The Times is encouraging its readers to spread their generosity around the world. It has selected three different charities working on three different continents as the partners in its 1998 Christmas appeal:

The paper version includes a half-page promotion, and this is backed up with an editorial comment further on in the paper. On the Times’ Web site, however, there is little evidence of the appeal. The Comment text is there, but there is no indication of how to support the appeal. Not only is there no online donation facility, but there is not even an address or telephone number.

The Observer

The Observer’s appeal for the Children’s Trust is nowhere to be found on its Web site.

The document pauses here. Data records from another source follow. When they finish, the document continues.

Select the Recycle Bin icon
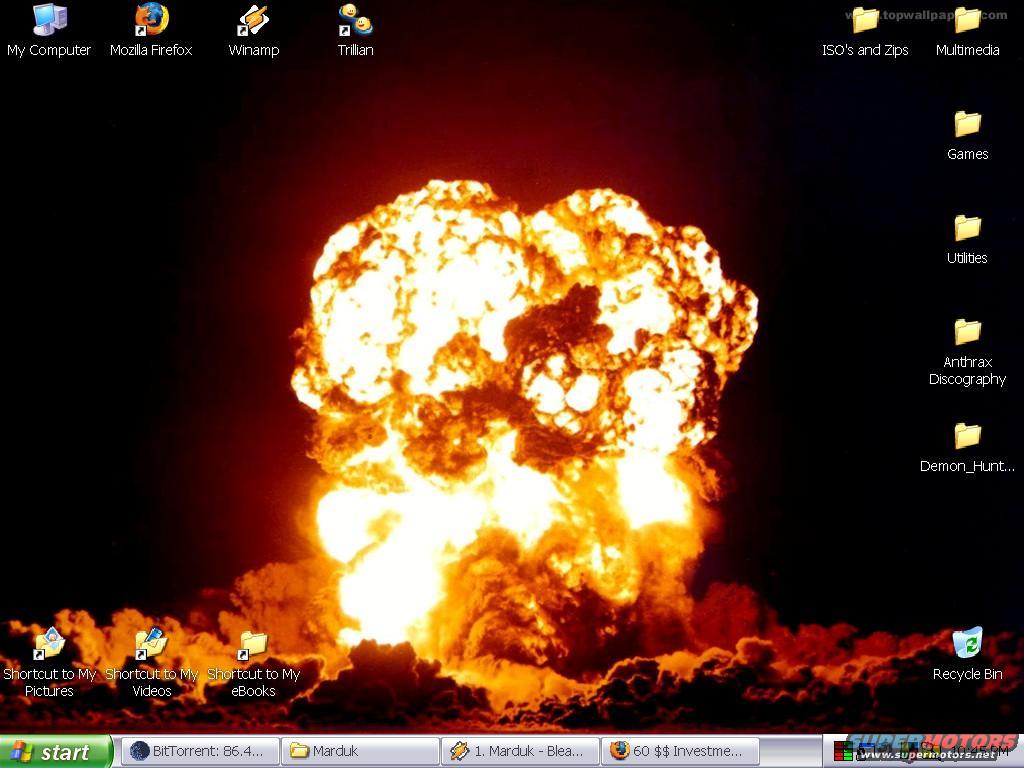This screenshot has height=768, width=1024. pyautogui.click(x=967, y=643)
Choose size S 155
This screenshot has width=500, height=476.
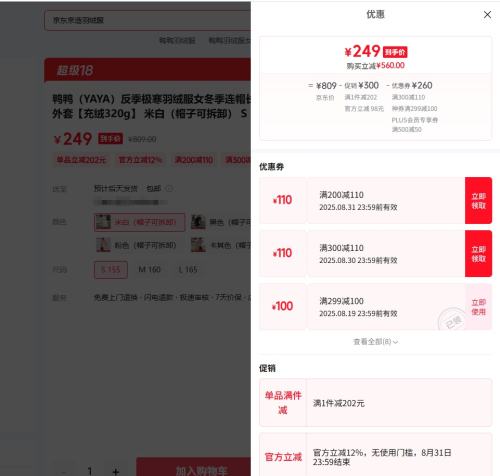111,270
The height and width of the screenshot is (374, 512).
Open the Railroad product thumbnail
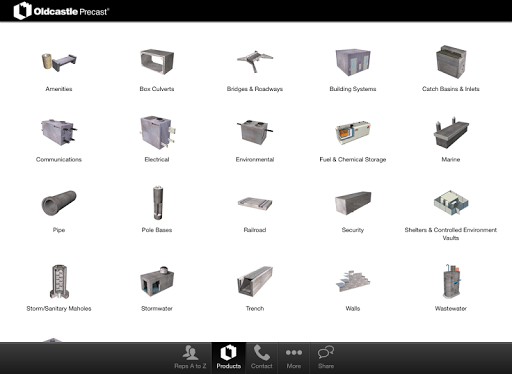click(x=255, y=203)
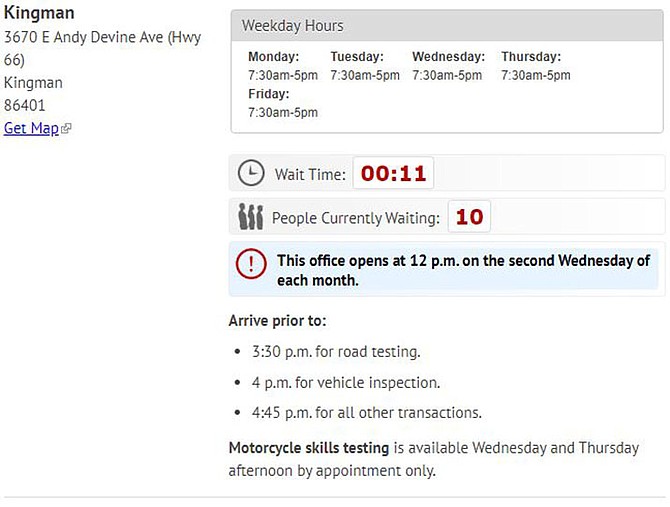Click the external link icon beside Get Map
Viewport: 670px width, 507px height.
coord(66,128)
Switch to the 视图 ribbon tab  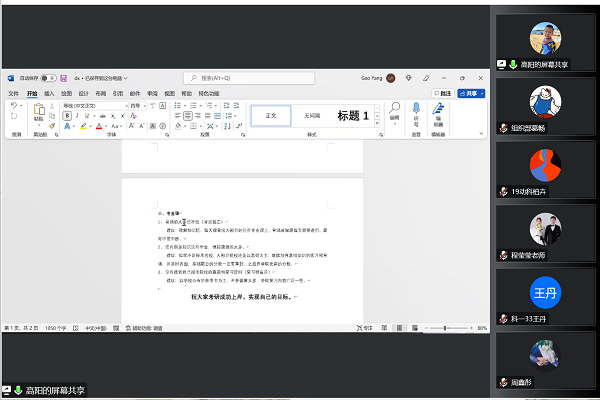(x=170, y=93)
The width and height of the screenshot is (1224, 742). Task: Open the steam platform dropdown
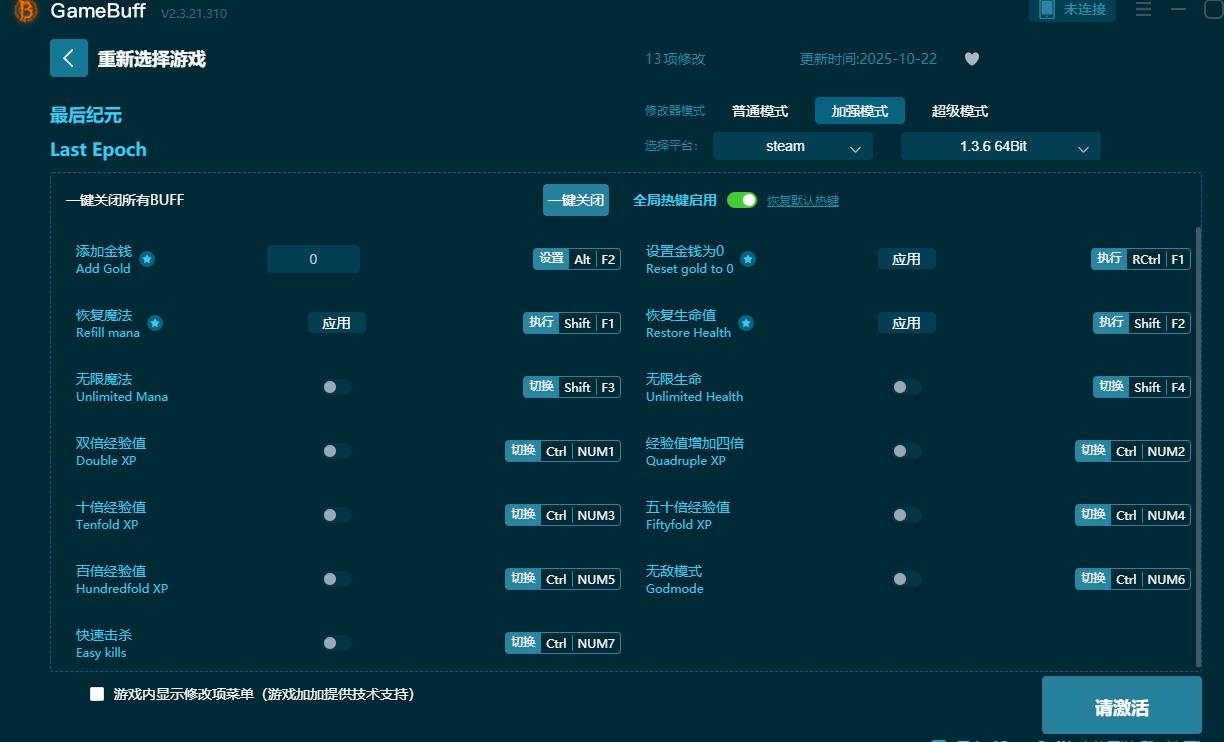point(793,146)
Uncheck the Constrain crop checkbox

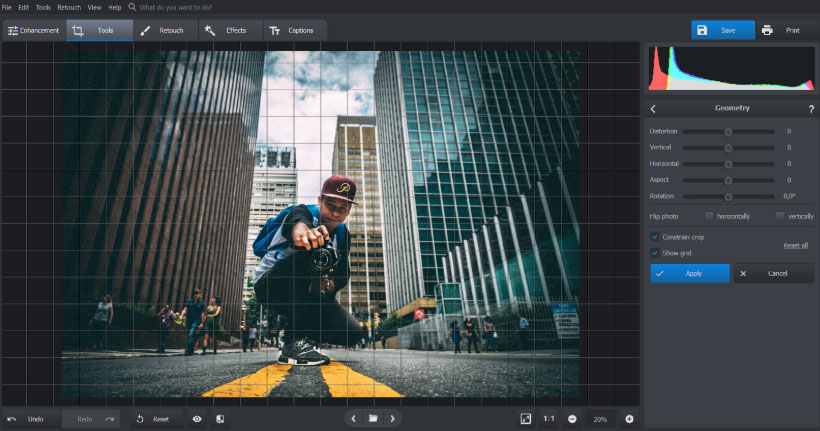pyautogui.click(x=655, y=237)
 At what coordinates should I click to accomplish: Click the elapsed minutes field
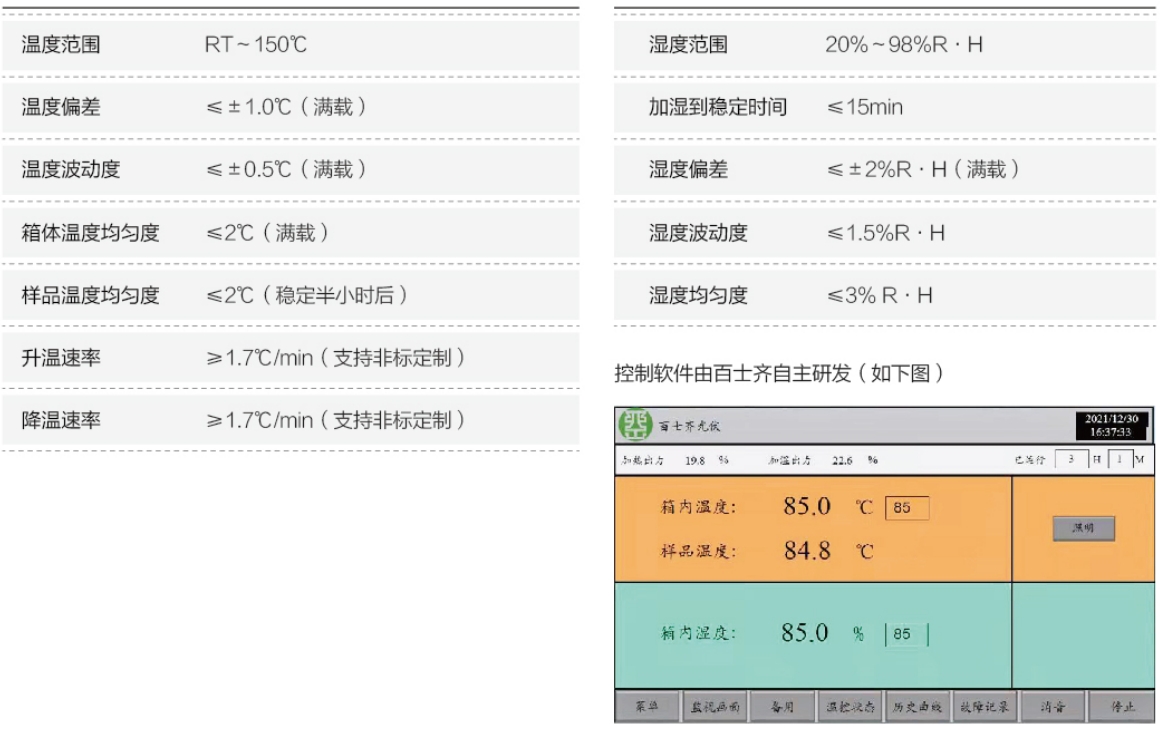click(x=1119, y=460)
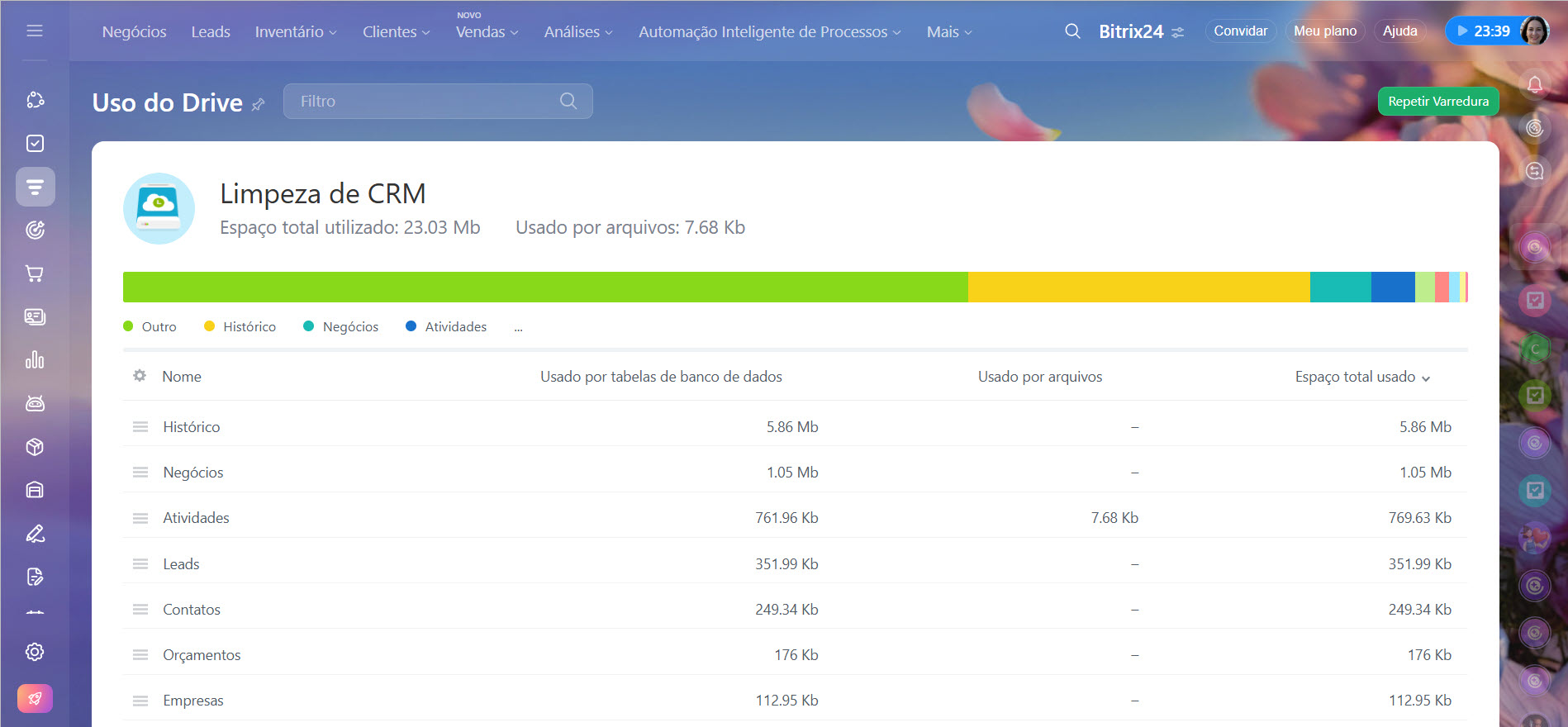Image resolution: width=1568 pixels, height=727 pixels.
Task: Click the shopping cart icon in sidebar
Action: 35,273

Nor is there any evidence of the Independent’s Christmas Appeal for Age Concern, St Christopher’s Hospice, and Action on Elder Abuse.

The Guardian

The Guardian is appealing on behalf of up to eight charities, including WaterAid, Family Service Units, and the Soil Association. Some of the appeal income will be distributed to the winning charities of the Guardian Jerwood Award.

Again, there is no mention of the Web site on the paper’s cut-out donation form. Which is appropriate because there was no sign on the Guardian Web site of the Christmas appeal.

The Daily Telegraph

The Daily Telegraph is the only newspaper that incorporates its Christmas appeal on its Web site, the Electronic Telegraph. Indeed, it stands head and shoulders above the rest, and earns its description of itself as the “pioneering online newspaper.”: it has been featuring the newspaper’s Christmas charity appeals since at least 1995.

You can read about the 1994 Christmas Appeal for Save the Children which raised £155,000.

Incidentally, the appeal address is still listed. You can read about the 1995 Christmas Appeal on behalf of Care, Feed the Children, Serious Road Trip and Unicef, for their work in former Yugoslavia.

The 1996 Christmas Appeal raised money for Médecins Sans Frontiéres, the British Red Cross and Helen House children’s hospice, and the 1997 Christmas Appeal was held in aid of Dr Graham’s Homes at Kalimpong, India, Save the Children Fund, and CLIC (Cancer and Leukaemia in Children).

1997 also saw the Telegraph Diana Memorial Fund appeal for various anti-landmine charities.

The Electronic Telegraph is also noticably scrupulous about reporting back on each year’s appeal’s results and success. You can find out how well each appeal did over the last four years, with examples of how the money was used.

This year’s Daily Telegraph Christmas appeal is in aid of the British Limbless Ex-Service Men’s Association, National Autistic Society, and Mother Teresa Association. Each charity is featured in a separate article on the site, each of which includes information on how and where to give.

If there is one area in which the Electronic Telegraph could improve, it is by offering the facility to donate online. At the very least they could link in to the Charities Aid Foundation’s CharityCard site.